>> start Material for this task

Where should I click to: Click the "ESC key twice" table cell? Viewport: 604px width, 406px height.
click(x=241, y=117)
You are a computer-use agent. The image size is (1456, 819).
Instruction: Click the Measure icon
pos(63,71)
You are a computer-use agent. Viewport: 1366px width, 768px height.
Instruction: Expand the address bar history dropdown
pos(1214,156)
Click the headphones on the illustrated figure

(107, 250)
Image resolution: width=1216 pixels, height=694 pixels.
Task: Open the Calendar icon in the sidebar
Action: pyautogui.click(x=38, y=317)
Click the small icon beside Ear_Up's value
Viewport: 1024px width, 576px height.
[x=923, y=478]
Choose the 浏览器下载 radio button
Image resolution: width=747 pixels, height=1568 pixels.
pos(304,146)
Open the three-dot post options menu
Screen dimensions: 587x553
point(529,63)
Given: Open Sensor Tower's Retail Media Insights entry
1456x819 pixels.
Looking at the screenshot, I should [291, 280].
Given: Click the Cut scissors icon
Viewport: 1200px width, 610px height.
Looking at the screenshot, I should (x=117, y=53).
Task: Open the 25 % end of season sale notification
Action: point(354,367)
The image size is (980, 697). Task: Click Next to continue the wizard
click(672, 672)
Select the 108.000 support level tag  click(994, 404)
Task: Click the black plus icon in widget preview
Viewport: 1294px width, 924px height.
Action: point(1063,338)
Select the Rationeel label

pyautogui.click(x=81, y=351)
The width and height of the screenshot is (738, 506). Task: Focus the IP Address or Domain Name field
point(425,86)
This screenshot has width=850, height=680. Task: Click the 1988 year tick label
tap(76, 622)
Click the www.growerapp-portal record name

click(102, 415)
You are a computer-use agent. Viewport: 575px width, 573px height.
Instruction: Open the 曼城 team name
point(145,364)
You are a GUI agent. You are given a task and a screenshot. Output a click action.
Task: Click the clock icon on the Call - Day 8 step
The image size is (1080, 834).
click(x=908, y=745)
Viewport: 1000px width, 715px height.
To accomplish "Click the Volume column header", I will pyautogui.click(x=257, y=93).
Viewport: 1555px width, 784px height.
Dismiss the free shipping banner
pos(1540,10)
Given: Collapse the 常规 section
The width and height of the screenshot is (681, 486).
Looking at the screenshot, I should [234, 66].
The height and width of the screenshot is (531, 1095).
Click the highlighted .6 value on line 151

>> end Material for this task

• Requirements
Print the entries above exactly as they appear, starting with the line that contains "This screenshot has" and going on through the line that contains "point(145,364)".

• Result
This screenshot has width=850, height=680. Task: Click the 1988 year tick label
tap(76, 622)
Click the www.growerapp-portal record name

click(102, 415)
You are a computer-use agent. Viewport: 575px width, 573px height.
Instruction: Open the 曼城 team name
point(145,364)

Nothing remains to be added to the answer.